Instructions to follow:
The entries below hold a line with "Where should I click to: Click the" and a line with "Given: Click the Export CSV button". Return those lines and all that lie between them, exactly and only.

==== Task data ====

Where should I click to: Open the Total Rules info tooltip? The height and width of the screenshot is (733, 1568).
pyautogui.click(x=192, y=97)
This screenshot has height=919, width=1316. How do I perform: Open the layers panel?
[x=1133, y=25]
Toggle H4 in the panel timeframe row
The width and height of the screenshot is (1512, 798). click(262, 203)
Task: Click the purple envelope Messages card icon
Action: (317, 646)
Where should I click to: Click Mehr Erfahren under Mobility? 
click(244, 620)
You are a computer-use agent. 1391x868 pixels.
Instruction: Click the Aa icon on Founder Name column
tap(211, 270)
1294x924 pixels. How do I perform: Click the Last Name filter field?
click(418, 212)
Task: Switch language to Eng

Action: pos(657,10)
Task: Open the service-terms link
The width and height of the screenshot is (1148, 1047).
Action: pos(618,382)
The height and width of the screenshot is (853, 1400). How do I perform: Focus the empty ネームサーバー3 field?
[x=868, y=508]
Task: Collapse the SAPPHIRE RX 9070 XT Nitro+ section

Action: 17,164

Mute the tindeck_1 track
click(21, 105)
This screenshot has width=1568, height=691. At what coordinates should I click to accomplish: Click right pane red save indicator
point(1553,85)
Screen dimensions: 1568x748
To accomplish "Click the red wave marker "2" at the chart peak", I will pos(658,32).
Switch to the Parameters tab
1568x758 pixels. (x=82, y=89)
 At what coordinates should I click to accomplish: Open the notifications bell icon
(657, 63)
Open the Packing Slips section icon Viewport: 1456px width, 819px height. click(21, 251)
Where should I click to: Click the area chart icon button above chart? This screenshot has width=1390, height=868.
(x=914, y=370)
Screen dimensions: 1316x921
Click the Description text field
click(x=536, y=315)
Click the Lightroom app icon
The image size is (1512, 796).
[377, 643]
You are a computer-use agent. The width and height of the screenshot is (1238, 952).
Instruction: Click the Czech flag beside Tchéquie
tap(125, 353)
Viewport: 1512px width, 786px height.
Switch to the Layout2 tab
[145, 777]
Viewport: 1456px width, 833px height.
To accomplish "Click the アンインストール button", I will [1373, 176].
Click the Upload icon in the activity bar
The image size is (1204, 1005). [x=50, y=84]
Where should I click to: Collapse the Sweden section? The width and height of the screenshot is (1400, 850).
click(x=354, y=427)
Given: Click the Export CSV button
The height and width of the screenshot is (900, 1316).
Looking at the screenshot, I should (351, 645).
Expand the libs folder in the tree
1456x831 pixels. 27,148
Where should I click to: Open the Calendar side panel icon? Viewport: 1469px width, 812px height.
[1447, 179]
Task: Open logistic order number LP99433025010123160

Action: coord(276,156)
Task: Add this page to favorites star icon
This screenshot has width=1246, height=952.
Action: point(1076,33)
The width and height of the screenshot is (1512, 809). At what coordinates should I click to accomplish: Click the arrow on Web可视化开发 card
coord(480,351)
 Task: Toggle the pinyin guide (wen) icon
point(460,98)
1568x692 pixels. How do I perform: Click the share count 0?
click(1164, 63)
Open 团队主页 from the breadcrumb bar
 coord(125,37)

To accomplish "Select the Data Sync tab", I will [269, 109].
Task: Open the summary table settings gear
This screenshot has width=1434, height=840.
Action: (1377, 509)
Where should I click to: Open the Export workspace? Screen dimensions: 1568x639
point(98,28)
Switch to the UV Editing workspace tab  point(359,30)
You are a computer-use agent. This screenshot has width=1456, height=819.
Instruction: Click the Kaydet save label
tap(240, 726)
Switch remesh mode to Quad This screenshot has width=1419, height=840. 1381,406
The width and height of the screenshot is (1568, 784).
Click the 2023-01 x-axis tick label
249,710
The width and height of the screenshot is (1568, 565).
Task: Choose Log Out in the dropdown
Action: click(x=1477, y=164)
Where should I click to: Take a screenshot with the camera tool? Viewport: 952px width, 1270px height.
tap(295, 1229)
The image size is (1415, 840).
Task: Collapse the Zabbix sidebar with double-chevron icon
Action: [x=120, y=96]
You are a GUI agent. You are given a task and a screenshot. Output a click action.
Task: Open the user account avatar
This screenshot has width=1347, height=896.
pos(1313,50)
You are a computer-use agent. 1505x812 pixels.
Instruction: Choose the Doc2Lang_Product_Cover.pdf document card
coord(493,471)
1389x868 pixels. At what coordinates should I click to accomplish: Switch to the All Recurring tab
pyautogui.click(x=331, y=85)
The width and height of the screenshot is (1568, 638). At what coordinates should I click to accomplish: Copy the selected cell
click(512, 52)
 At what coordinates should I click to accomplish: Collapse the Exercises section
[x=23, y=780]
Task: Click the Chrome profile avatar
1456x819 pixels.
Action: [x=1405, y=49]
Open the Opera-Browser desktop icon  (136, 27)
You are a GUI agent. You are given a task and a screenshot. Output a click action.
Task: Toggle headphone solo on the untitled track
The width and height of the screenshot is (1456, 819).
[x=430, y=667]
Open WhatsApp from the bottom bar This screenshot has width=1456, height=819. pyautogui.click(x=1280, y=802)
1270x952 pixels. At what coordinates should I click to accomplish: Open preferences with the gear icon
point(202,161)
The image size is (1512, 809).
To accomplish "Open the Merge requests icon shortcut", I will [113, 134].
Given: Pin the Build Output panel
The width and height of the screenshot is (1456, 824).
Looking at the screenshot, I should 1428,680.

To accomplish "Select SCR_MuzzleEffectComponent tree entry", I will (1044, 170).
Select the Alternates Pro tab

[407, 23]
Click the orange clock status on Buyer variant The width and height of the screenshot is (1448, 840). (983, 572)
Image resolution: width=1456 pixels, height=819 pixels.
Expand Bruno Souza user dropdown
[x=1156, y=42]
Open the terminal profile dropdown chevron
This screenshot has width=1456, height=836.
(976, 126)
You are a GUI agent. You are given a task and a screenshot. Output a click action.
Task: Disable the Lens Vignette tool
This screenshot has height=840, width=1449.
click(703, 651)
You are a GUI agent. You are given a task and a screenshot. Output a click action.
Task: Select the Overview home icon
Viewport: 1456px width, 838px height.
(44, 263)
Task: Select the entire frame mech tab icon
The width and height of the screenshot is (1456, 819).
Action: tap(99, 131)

====

Response below:
Where should I click to: Click the area chart icon button above chart? This screenshot has width=1390, height=868.
(x=914, y=370)
Screen dimensions: 1316x921
Click the Description text field
click(x=536, y=315)
Click the Lightroom app icon
The image size is (1512, 796).
[377, 643]
You are a computer-use agent. The width and height of the screenshot is (1238, 952).
Instruction: Click the Czech flag beside Tchéquie
tap(125, 353)
Viewport: 1512px width, 786px height.
Switch to the Layout2 tab
[145, 777]
Viewport: 1456px width, 833px height.
To accomplish "Click the アンインストール button", I will [1373, 176].
Click the Upload icon in the activity bar
The image size is (1204, 1005). [x=50, y=84]
Where should I click to: Collapse the Sweden section? The width and height of the screenshot is (1400, 850).
click(x=354, y=427)
Given: Click the Export CSV button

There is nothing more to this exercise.